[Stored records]
--------------------
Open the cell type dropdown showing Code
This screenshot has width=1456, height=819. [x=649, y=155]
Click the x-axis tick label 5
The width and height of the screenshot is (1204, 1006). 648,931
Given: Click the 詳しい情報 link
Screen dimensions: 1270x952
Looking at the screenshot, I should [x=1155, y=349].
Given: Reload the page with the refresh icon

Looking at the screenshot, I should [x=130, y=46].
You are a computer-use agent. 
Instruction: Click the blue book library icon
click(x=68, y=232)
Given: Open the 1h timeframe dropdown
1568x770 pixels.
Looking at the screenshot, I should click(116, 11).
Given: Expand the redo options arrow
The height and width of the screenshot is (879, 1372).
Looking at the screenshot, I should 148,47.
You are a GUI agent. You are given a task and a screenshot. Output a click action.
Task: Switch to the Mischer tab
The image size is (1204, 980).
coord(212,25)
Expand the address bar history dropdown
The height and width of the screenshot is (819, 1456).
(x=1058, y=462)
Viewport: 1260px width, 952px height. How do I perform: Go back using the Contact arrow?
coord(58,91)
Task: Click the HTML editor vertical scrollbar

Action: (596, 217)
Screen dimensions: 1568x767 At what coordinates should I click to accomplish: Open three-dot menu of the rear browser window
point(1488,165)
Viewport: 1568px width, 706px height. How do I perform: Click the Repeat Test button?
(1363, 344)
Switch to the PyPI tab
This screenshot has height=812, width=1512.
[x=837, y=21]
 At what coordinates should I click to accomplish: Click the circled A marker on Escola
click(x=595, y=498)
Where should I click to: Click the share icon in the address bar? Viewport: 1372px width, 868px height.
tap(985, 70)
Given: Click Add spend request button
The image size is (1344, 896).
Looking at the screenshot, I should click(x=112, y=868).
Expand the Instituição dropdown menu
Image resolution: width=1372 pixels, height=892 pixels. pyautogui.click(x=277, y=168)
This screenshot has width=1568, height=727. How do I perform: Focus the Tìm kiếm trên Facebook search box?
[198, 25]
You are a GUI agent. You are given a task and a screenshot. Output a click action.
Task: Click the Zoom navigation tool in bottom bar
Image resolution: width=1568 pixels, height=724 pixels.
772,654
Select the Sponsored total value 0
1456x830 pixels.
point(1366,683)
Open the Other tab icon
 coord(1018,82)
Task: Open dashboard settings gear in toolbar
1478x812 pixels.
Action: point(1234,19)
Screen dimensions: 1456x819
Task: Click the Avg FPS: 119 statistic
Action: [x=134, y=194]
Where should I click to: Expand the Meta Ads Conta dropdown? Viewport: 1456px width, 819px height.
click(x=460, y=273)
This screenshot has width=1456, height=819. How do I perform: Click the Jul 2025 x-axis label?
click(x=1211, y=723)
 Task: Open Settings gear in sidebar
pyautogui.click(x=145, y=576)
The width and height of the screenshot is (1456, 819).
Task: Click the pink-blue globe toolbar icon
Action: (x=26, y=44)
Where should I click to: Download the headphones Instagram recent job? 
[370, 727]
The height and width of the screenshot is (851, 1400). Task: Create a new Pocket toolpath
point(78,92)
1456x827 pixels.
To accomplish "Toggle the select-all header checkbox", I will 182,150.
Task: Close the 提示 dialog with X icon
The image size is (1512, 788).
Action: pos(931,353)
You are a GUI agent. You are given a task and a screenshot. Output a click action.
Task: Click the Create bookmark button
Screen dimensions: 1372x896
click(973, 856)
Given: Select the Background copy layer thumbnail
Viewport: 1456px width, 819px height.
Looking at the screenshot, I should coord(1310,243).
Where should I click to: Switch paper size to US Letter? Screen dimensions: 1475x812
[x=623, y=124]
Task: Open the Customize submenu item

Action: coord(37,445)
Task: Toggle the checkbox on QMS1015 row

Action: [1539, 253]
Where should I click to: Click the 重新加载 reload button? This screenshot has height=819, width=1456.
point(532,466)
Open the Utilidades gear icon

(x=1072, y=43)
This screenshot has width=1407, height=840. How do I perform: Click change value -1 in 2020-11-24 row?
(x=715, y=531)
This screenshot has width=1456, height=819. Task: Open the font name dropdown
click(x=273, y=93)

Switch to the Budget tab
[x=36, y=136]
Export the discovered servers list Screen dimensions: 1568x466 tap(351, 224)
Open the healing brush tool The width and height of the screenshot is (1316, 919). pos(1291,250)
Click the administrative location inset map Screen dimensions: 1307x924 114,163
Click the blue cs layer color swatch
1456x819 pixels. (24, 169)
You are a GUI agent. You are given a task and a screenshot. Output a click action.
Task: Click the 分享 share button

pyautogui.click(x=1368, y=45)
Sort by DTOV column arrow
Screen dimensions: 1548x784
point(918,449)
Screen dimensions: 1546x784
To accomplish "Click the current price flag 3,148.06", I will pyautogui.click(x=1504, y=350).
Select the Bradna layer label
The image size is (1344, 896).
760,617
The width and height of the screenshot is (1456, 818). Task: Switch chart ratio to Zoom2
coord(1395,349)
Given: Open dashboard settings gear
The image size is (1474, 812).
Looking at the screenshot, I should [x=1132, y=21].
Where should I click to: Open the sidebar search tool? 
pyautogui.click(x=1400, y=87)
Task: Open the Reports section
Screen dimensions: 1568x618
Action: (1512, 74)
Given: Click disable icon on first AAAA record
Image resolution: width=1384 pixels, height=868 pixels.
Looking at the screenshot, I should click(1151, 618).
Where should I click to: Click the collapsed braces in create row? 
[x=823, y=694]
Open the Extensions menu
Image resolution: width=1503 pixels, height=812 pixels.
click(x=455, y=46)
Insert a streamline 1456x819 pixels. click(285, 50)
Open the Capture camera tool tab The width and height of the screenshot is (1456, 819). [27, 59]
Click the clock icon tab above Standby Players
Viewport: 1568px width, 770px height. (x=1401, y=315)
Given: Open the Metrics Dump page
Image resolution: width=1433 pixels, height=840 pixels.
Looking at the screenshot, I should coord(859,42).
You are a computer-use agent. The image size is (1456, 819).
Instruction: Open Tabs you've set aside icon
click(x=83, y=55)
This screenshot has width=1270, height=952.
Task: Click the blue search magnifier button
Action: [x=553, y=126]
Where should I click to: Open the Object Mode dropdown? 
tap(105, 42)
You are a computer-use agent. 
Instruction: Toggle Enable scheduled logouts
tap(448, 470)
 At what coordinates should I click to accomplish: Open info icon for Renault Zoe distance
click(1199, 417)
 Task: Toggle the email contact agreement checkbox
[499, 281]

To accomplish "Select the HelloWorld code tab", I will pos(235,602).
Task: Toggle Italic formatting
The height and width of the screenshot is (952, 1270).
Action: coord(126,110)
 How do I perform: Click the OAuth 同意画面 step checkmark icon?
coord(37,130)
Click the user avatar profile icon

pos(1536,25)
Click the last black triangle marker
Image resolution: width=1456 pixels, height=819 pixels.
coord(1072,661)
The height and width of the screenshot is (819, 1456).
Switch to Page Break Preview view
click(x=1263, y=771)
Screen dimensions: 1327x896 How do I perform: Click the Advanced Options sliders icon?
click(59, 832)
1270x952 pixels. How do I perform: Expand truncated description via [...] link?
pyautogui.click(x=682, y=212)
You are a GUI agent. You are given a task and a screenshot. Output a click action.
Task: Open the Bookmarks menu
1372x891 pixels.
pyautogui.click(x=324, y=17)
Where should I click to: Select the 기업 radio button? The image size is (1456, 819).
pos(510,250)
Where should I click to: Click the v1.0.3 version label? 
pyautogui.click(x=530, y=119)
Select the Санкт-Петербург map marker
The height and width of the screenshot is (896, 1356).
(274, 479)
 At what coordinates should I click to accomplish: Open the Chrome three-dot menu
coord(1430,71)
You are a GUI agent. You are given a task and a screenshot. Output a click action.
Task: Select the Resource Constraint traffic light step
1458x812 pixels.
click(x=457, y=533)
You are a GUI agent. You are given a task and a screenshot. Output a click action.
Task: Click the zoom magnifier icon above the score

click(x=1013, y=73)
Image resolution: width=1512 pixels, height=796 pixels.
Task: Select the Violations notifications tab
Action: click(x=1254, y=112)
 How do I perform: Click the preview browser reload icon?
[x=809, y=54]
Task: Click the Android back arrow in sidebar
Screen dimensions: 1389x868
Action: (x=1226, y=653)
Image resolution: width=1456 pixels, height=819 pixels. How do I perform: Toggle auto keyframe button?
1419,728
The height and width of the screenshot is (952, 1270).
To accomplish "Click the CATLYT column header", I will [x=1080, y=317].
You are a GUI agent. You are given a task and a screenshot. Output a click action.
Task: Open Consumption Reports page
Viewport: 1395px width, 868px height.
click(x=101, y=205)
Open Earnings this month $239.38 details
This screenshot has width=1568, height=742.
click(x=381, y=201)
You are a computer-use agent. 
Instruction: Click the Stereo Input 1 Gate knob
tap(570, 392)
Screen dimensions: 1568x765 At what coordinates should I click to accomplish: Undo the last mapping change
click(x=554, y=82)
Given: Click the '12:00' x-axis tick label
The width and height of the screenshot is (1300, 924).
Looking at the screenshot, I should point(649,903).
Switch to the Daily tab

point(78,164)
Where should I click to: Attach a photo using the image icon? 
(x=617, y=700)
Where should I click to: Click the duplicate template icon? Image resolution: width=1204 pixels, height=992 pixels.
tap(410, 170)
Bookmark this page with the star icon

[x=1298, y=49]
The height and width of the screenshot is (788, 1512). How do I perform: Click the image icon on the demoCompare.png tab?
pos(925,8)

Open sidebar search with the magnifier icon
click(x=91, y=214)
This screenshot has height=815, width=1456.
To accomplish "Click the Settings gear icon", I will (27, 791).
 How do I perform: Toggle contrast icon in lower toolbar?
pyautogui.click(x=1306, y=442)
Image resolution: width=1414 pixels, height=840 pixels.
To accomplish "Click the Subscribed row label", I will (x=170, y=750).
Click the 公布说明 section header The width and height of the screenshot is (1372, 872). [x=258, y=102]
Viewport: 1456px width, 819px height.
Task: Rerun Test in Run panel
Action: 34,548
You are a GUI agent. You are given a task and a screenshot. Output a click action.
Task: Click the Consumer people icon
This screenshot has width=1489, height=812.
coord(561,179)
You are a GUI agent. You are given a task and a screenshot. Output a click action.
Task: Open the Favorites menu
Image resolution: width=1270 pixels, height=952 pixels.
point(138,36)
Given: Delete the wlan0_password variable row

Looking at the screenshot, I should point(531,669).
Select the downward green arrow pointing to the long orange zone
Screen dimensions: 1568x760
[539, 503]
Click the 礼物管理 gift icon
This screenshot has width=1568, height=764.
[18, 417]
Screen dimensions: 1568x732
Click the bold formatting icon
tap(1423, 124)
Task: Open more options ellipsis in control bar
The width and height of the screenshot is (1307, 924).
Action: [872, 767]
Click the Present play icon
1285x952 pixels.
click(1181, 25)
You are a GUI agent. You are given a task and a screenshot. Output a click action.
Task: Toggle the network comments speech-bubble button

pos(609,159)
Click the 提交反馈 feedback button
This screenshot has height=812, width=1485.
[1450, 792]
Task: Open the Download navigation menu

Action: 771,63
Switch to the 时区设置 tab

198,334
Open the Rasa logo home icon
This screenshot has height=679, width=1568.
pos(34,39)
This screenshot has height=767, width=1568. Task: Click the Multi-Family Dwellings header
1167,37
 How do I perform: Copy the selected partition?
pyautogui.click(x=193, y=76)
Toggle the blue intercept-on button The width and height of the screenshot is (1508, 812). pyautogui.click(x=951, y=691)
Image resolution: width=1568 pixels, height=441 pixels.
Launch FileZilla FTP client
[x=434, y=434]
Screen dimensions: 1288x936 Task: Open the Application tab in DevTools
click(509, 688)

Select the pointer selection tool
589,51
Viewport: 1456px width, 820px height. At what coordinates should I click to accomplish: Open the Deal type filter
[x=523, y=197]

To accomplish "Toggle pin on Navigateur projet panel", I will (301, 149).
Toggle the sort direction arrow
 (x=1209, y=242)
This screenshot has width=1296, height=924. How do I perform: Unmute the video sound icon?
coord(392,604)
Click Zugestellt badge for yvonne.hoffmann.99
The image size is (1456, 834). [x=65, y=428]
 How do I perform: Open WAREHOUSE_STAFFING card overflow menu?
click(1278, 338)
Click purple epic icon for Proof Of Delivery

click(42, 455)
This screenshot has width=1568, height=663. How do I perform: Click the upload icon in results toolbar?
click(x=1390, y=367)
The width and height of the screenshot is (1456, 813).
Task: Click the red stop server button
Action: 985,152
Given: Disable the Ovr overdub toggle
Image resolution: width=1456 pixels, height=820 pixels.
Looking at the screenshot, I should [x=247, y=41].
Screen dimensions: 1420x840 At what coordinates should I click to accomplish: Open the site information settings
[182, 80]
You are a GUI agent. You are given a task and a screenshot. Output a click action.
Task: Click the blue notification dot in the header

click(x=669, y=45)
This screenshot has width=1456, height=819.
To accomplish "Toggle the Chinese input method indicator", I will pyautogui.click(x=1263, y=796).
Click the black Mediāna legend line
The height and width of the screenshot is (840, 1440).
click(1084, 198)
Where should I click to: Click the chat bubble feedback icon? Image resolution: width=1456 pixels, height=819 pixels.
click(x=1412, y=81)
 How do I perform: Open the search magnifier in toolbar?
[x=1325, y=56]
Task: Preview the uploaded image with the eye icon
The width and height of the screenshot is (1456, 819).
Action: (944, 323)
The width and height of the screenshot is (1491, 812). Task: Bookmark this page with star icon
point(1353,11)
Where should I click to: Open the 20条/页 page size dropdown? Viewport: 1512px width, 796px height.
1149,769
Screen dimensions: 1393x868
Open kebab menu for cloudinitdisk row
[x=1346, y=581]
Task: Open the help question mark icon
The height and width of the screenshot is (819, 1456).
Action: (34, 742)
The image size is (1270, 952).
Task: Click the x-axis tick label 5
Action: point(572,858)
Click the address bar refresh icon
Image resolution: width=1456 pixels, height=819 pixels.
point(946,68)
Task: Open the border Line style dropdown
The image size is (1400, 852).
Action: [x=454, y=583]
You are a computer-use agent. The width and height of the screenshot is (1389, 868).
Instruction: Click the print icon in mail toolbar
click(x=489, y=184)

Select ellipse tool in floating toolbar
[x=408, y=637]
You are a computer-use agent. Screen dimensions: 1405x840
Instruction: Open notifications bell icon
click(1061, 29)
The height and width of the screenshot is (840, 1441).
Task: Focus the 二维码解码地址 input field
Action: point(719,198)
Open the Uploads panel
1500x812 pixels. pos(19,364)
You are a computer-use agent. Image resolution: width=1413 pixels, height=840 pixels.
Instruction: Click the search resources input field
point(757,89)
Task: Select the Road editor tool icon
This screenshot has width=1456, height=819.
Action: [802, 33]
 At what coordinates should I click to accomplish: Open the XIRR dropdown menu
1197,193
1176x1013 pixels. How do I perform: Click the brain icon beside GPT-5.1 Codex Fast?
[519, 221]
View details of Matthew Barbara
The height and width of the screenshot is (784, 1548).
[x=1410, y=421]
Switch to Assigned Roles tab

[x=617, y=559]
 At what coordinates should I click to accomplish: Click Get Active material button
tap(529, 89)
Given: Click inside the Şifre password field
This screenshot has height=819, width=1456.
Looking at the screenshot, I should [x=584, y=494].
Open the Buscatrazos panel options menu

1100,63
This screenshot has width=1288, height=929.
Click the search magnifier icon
--------------------
Only those lines of the entries above that run from the line containing "The image size is (1400, 852)." to the line containing "You are a computer-use agent. Screen", both included, should be transcribed exactly.

- Answer box -
The image size is (1400, 852).
Action: [x=454, y=583]
You are a computer-use agent. The width and height of the screenshot is (1389, 868).
Instruction: Click the print icon in mail toolbar
click(x=489, y=184)

Select ellipse tool in floating toolbar
[x=408, y=637]
You are a computer-use agent. Screen dimensions: 1405x840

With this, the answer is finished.